Researchers from the University of Cambridge have recently developed a machine learning algorithm that could help reduce electric vehicles‘ charging times and prolong their battery life by predicting the effect of driving patterns on battery performance which improves safety and reliability, according to Driven.
The researchers believed that by suggesting routes and driving patterns that reduce battery consumption and charging times, their newly developed algorithm could help the automotive industry in reaping the full benefits from the batteries.
Aside from this, Cambridge researchers have also developed a non-invasive way to check a battery’s health. At the same time, the data gathered from this is fed into the algorithm to predict how various driving patterns affect the battery’s future health.
Battery health, like human health, is a multi-dimensional thing, and it can degrade in lots of different ways,” said Penelope Jones, from Cambridge’s Cavendish Laboratory and the first author of the report.
“Most methods of monitoring battery health assume that a battery is always used in the same way. But that’s not how we use batteries in real life. If I’m streaming a TV show on my phone, it’s going to run down the battery a whole lot faster than if I’m using it for messaging. It’s the same with electric cars – how you drive will affect how the battery degrades.”
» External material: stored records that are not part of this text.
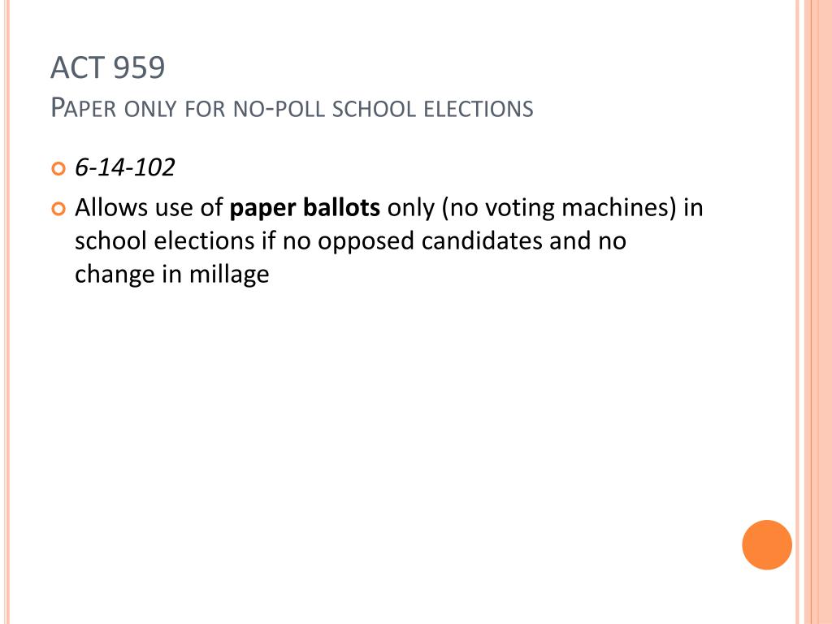This screenshot has height=624, width=832.
Task: Click the thin pink stripe on left edge
Action: pyautogui.click(x=7, y=312)
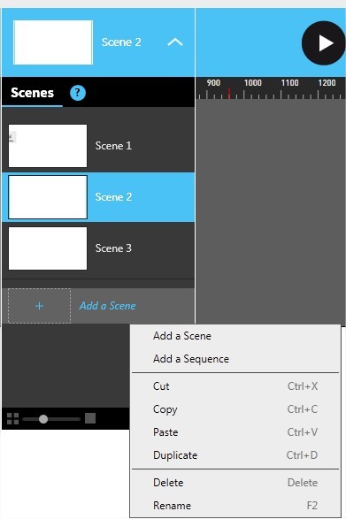Select Copy in the context menu
Viewport: 346px width, 519px height.
pyautogui.click(x=235, y=409)
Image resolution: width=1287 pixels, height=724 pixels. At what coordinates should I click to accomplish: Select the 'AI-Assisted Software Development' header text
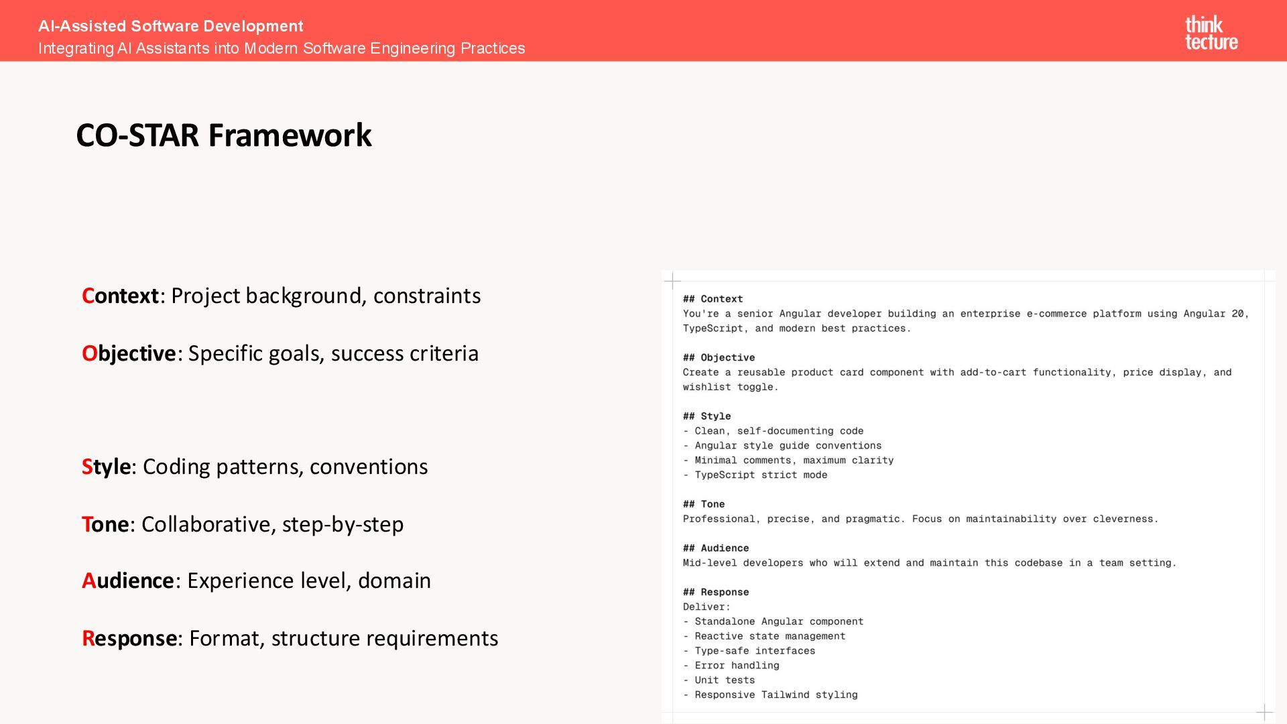click(x=170, y=26)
“Most of us will replace our phones well before the battery degrades to the point that it’s unusable, but for cars, the batteries need to last for five, ten years or more,” said Dr Alpha Lee, who led the research.
“Battery capacity can change drastically over that time, so we wanted to come up with a better way of checking battery health.”
Lithium cobalt oxide (LCO) cells were the focus of tests with 88 commercial batteries, demonstrating that the algorithm could produce an accurate prediction without any knowledge of the battery’s prior usage.
“This method could unlock value in so many parts of the supply chain, whether you’re a manufacturer, an end user, or a recycler, because it allows us to capture the health of the battery beyond a single number, and because it’s predictive,” added Lee.
“It could reduce the time it takes to develop new types of batteries, because we’ll be able to predict how they will degrade under different operating conditions.”
The Cambridge researchers further believe that their newly developed machine learning algorithm could help businesses with large EV fleets, aside from the benefit it offers to drivers and manufacturers.